BERLIN (dpa) — Infla­ti­on, steigen­de Perso­nal­kos­ten und große Nachwuchs­sor­gen — das macht derzeit auch den Apothe­ken zu schaf­fen. Die Folge: Ihre Zahl sinkt immer weiter. Müssen Patien­ten nun um die Arznei­mit­tel­ver­sor­gung bangen?

Die Zahl der Apothe­ken in Deutsch­land ist im ersten Halbjahr 2022 weiter gesun­ken. Ende Juni gab es bundes­weit noch 18.256 Apothe­ken, wie aus Daten der Bundes­ver­ei­ni­gung Deutscher Apothe­ker­ver­bän­de (ABDA) hervorgeht.

Dies waren 205 weniger als Ende vergan­ge­nen Jahres — 235 Schlie­ßun­gen standen 30 Neueröff­nun­gen gegen­über. Der Rückgang war damit größer als im ersten Halbjahr 2021, in dem unter dem Strich ein Minus von 162 Apothe­ken stand. Erfasst werden jeweils Haupt­apo­the­ken und auch Filia­len, von denen Apothe­ker bis zu drei betrei­ben können.

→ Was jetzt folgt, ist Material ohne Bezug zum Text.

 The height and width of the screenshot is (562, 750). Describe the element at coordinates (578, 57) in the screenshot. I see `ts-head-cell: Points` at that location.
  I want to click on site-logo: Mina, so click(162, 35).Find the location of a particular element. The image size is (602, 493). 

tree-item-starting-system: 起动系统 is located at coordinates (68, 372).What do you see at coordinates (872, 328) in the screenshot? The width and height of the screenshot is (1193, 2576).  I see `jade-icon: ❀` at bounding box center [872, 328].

ABDA-Präsi­den­tin Gabrie­le Regina Overwiening sagte, die Apothe­ken­zahl sinke immer weiter, ein neues Tief sei erreicht. «Viele Apothe­ken schlie­ßen, nur wenige machen neu auf. Das macht vielen Patien­tin­nen und Patien­ten Angst.» Auch die Bundes­re­gie­rung sollte sich Sorgen um die Zukunft der wohnort­na­hen Arznei­mit­tel­ver­sor­gung machen. «Apothe­ken haben ohnehin mit der Infla­ti­on, steigen­den Perso­nal­kos­ten und großen Nachwuchs­sor­gen heftig zu kämpfen», sagte Overwiening.

Der Verband warnte vor einer Schwä­chung der Apothe­ken im Zuge der Geset­zes­plä­ne zum Ausgleich eines Milli­ar­den­de­fi­zits bei den gesetz­li­chen Kranken­ver­si­che­run­gen im nächs­ten Jahr. Der Entwurf von Gesund­heits­mi­nis­ter Karl Lauter­bach (SPD) sieht unter anderem für zwei Jahre einen höheren Abschlag bei Honora­ren für Apothe­ken vor.